All we seem to read and hear about in the mortgage industry these days is how subprime and nonconforming loans are taking center stage.

Almost every large, midsize or small mortgage banker seems to be rushing into the fray. Even normally conservative Freddie Mac/Fannie Mae mortgage lenders have a real zest to board the subprime bandwagon. There is a ton of untapped equity and a corresponding level of consumer debt.

Within three to five years, the market for nonconforming B and C credit borrowers will evolve into a key area of mortgage lending.

Although job growth appears strong in most regions of the United States, many people with decent jobs and better than average credit histories are taking on more debt than ever before. People are using plastic to buy everything from groceries to automobiles.

The bottom line is that many consumers will find it difficult to pay off these card balances and will tap the equity in primary and vacation homes and investment properties to do so.

Within five to seven years, the baby boomers will reach their spending peak - not only for credit card purchases, but for home furnishings and renovations, college tuition, medical expenses, weddings, vacations, and sometimes for failed business ventures. And some will wish to refinance, creating a repeat business opportunity for the mortgage banker.

But caring for a potential borrower and sensitivity to his or her plight is extremely important. A loan officer who works with B or C clients must be a good listener, sympathetic to an applicant's special problem or requirements.

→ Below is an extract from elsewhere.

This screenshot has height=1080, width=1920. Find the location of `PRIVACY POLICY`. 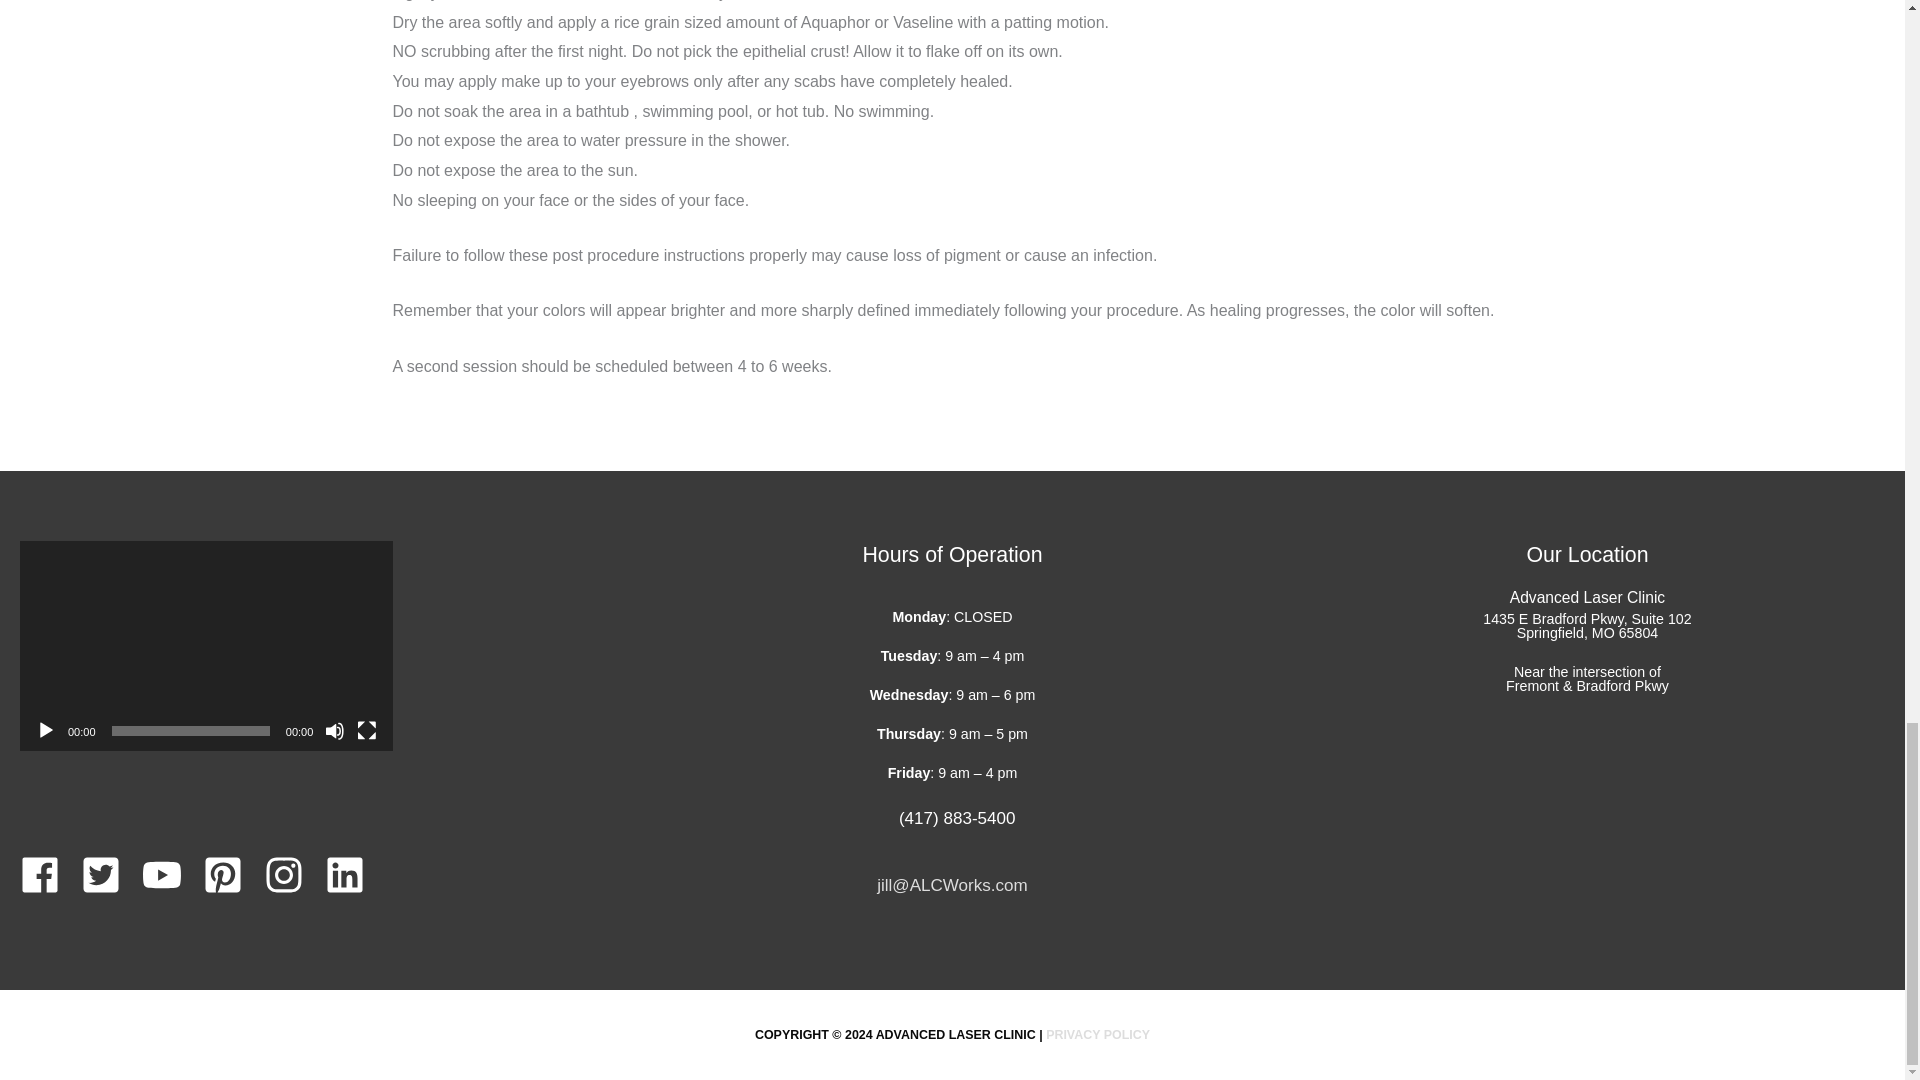

PRIVACY POLICY is located at coordinates (1098, 1035).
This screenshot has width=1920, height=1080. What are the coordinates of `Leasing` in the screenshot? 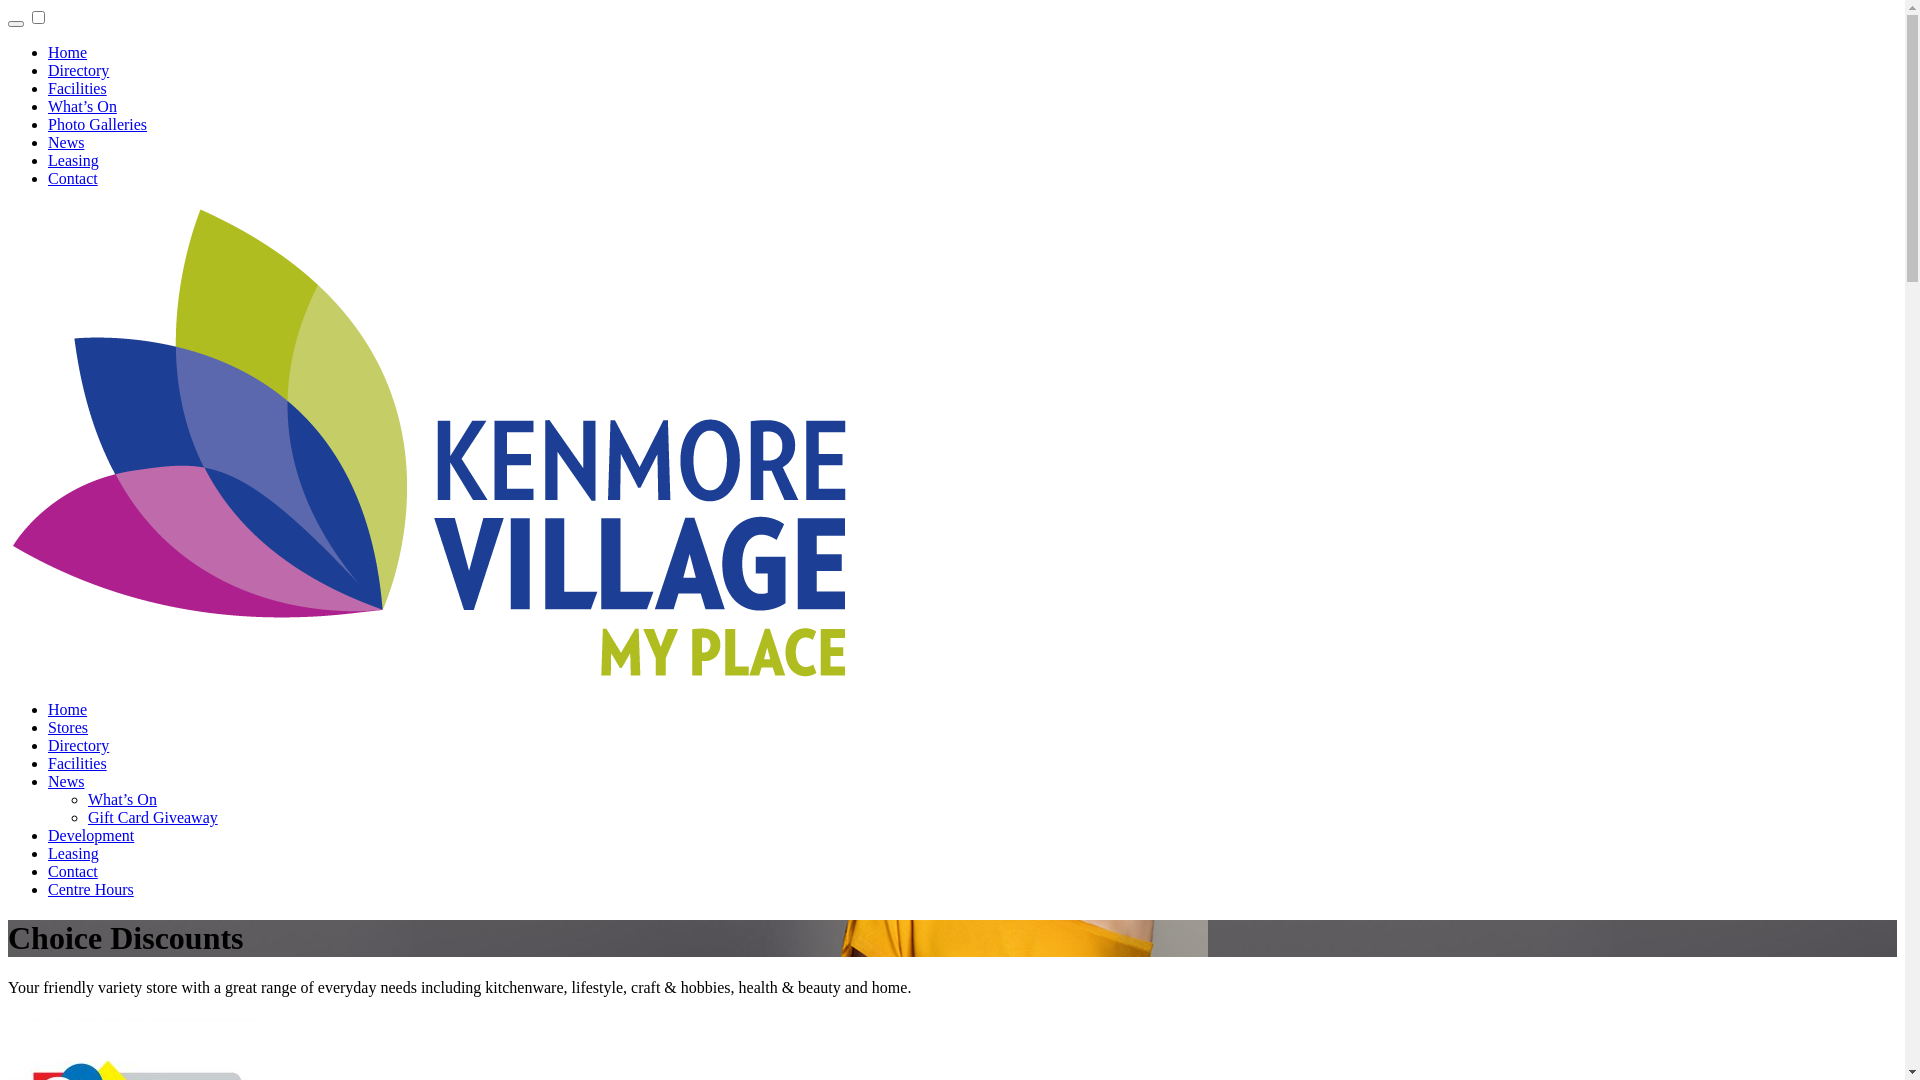 It's located at (74, 160).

As the subprime business grows, so will servicing departments. What good is making a loan if you can't collect the payments?

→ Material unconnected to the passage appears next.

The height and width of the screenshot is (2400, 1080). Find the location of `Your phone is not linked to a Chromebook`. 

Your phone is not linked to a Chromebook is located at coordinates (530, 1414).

Booking the transactions is only part of the picture. You had better be able to collect the monthly payments to really succeed in this business. But even considering this hurdle, the future of subprime first and second mortgages appears very strong.

Newer products include the 125% loan-to-value product, 203(k) mortgage loans, and adjustable loans of all kinds. In time, the industry likely will see a 150% loan-to-value loan - despite the inherent high risk, especially with C-credit borrowers.

Another area of growth and opportunity is mixed-use/multifamily lending. Most banks have ignored the $50,000 to $1 million loans in this market, leaving an untapped product niche.

The more sophisticated home equity players also will diversify into commercial lending and equipment leasing. To keep customers on the books, companies will offer a wide range of promotions and services.

Rate fluctuations, as in the past, will have no noticeable effect on B and C home equity lending.

If subprime mortgage lenders are straightforward with borrowers, provide innovative loan products, and maintain servicing that is flexible to clients' needs and personalities, they will secure a piece of the rapidly expanding B and C market.